Introduction Writing Guide
How to Write a Thesis Introduction | Set the Background First, Then Narrow the Question and Structure
This introduction guide helps you present the research background, narrow the question, explain the significance, and stabilize the chapter flow without turning the opening into generic background filler.
What this page helps you do first
- Set the background first, then narrow the question and chapter flow
- Useful during first drafting and repeated opening revisions
- Connects to the outline page and proposal page
The problem is rarely that the introduction is too short
Many papers open with a lot of background information and still fail to tell the reader what exact problem the paper is trying to solve.
A safer structure is to introduce the background first and then narrow quickly into the problem, significance, and chapter route.

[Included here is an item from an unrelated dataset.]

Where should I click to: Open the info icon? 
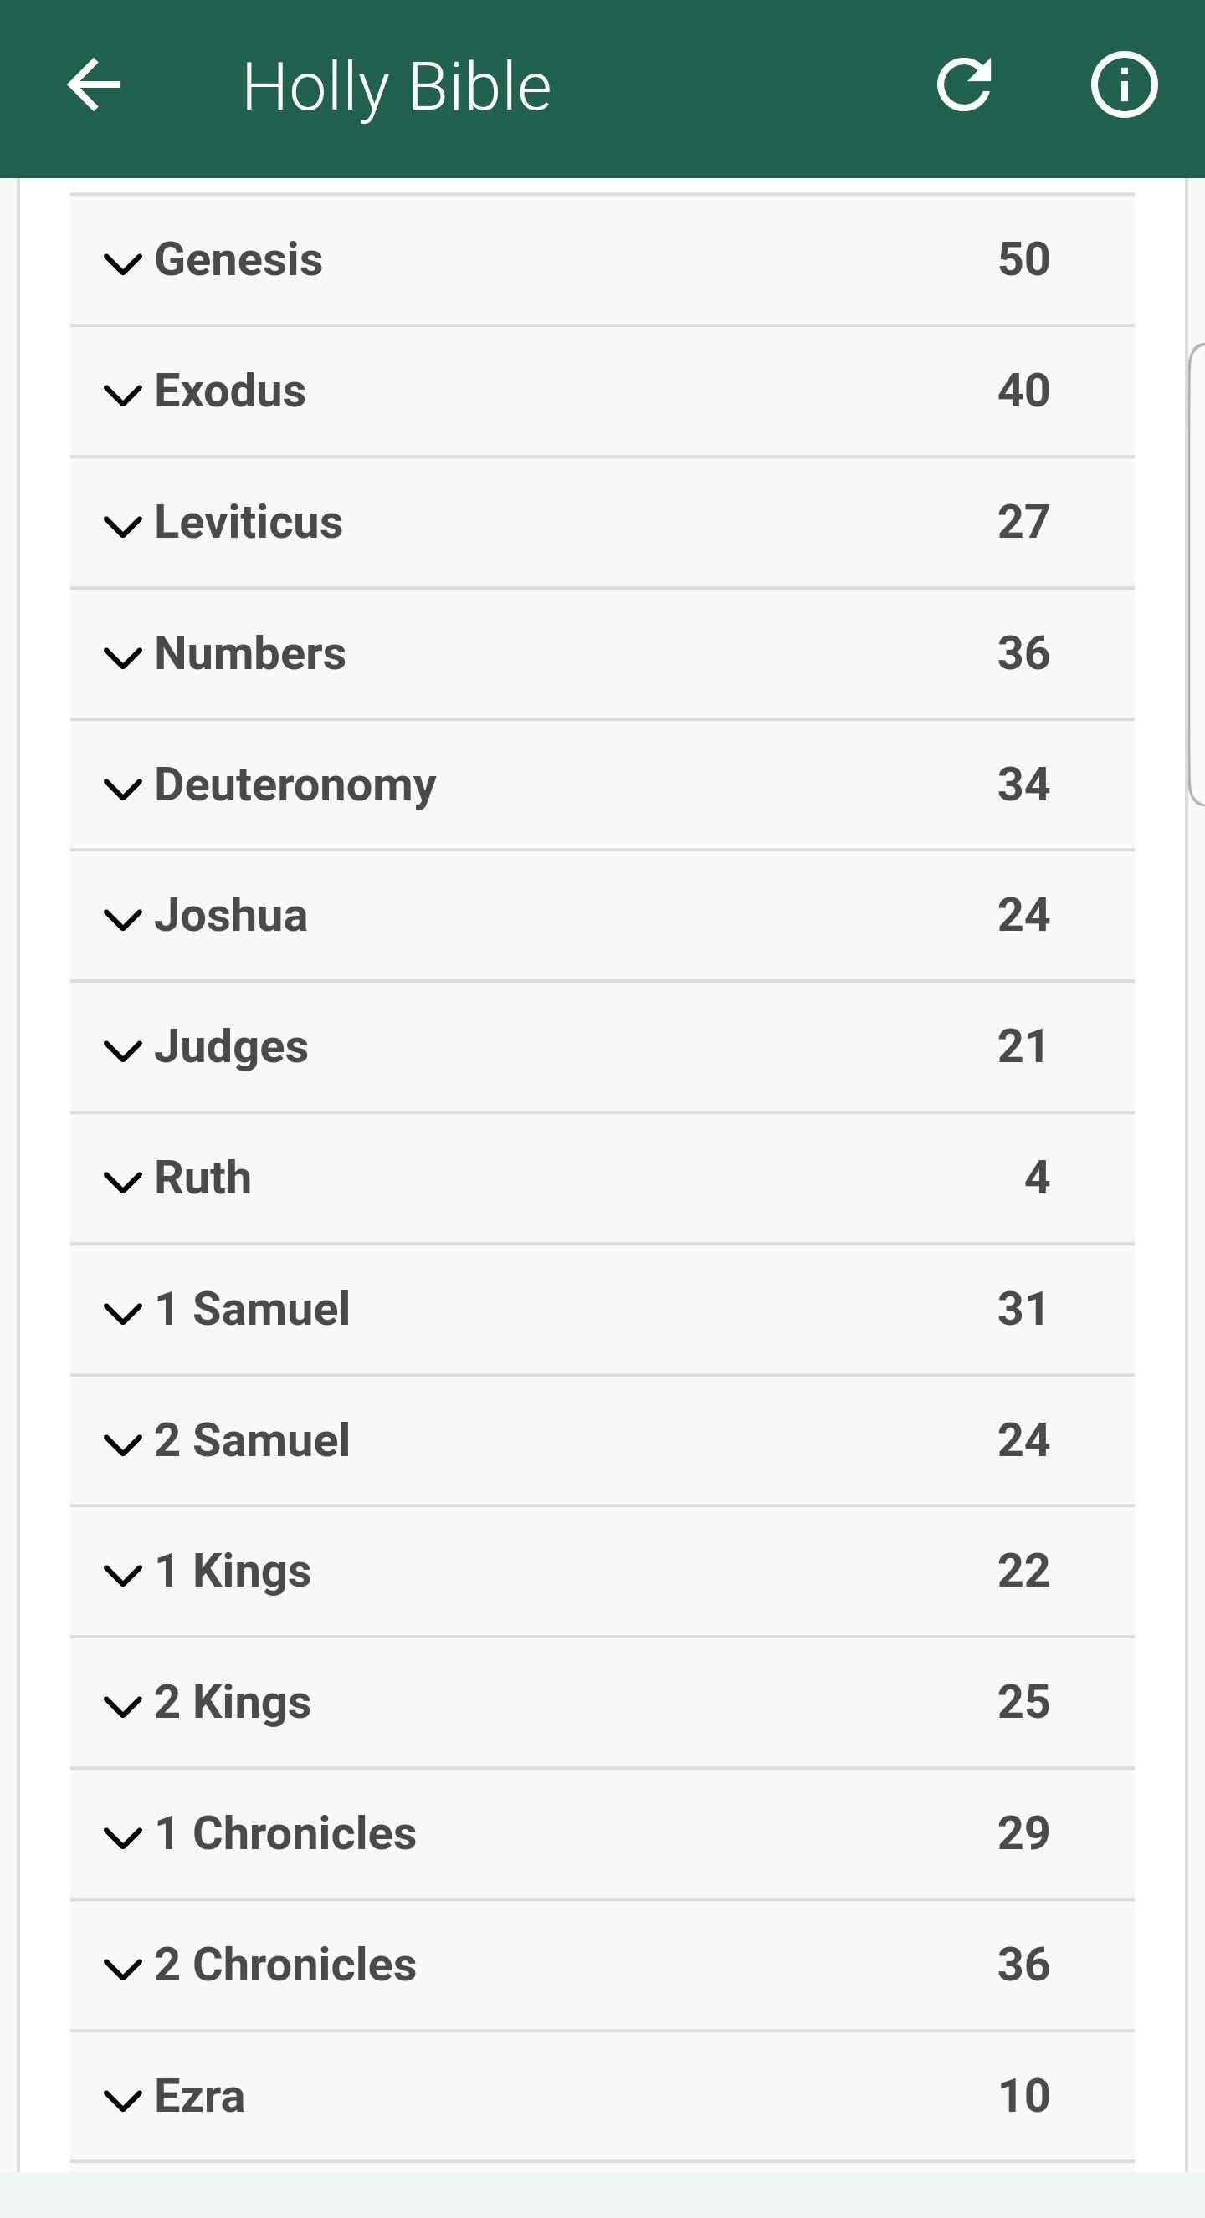pyautogui.click(x=1124, y=84)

A safer introduction order
- Research background and real context
- Why the problem deserves attention
- Your research question or central objective
- The chapter structure or paper route
Mistakes worth avoiding
- Background that stays too general for too long
- Significance written as slogans instead of reasons
- A structure note that does not match the actual chapter flow
What to do first to save time
If the chapter flow is still unstable, return to the outline page first. If the question and method are still unclear, use the proposal page to strengthen the front-end logic before drafting the introduction.
Frequently asked questions
- What is the difference between the introduction and the abstract?

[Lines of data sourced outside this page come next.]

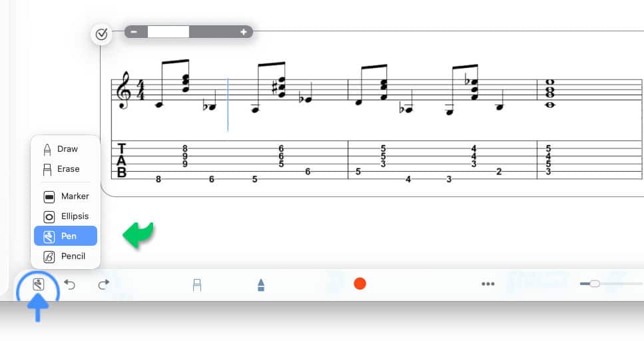Select the Marker tool option
This screenshot has height=341, width=644.
tap(66, 196)

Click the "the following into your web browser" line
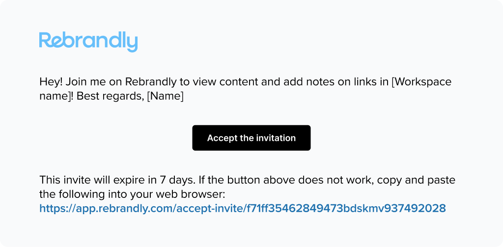[137, 194]
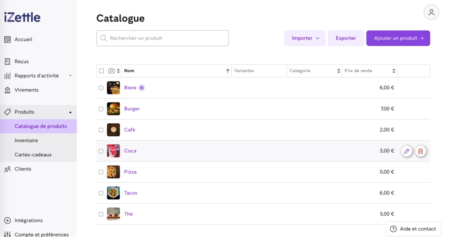Click the Clients people icon
Image resolution: width=449 pixels, height=237 pixels.
[x=7, y=169]

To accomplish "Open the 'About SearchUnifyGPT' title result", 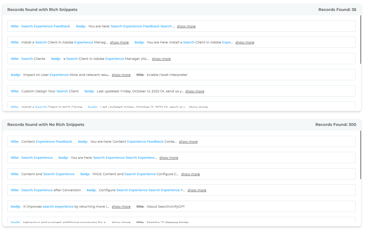I will [x=166, y=207].
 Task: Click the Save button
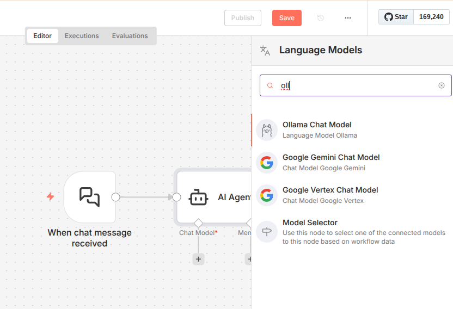[x=286, y=18]
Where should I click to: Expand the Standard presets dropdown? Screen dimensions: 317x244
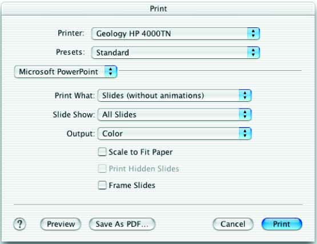click(x=175, y=53)

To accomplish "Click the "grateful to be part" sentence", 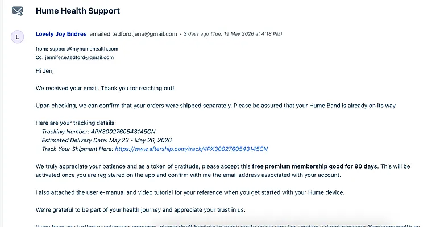I will (140, 209).
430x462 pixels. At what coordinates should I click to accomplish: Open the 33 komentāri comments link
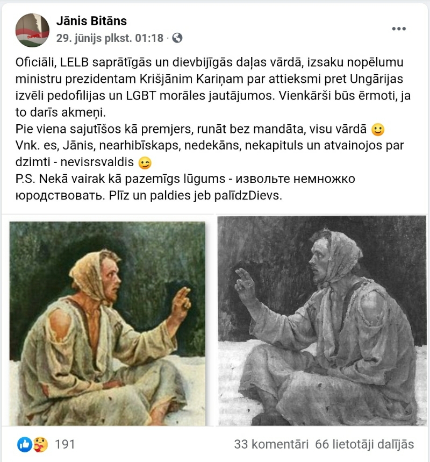(271, 444)
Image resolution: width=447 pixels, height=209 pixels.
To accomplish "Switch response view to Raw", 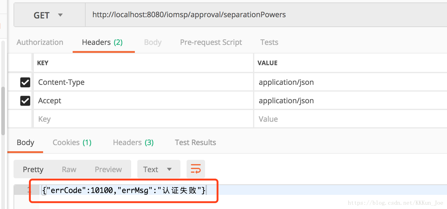I will point(69,169).
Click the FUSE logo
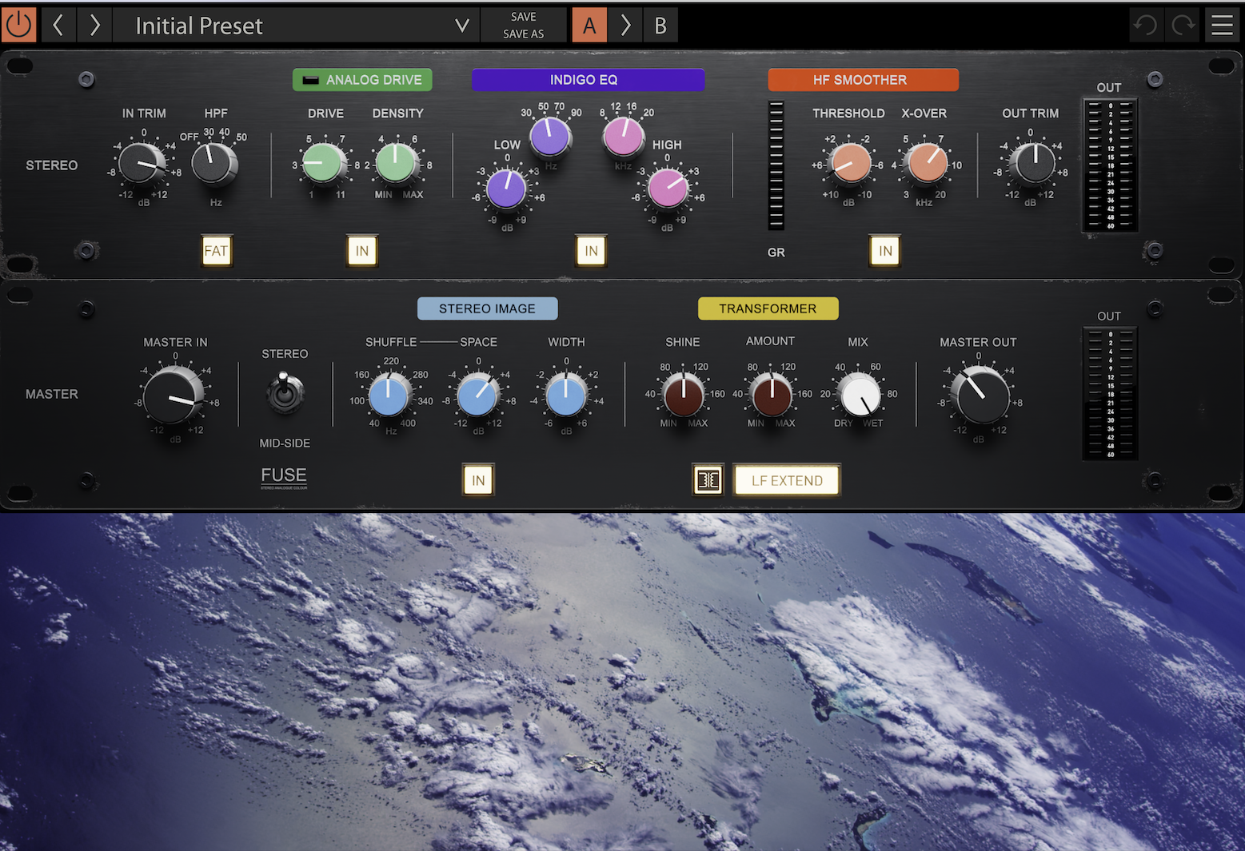The image size is (1245, 851). point(284,476)
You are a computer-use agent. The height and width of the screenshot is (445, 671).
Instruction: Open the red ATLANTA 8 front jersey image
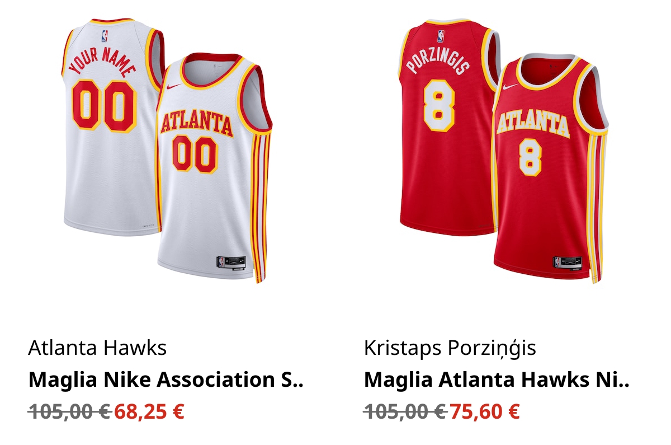pos(551,168)
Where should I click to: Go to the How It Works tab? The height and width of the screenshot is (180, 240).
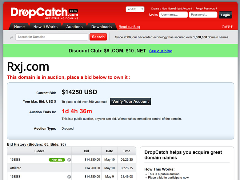click(46, 27)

- The abstract compresses the whole paper. The introduction focuses on the background, the question, and the route of the paper.
- Do I need a separate significance section in the introduction?
- Usually the significance should appear, but it does not always need a rigid standalone heading. What matters is clarity.
- Can I write the introduction last?
- Yes, but only if the question and structure are already stable. Otherwise the late draft often still becomes too loose.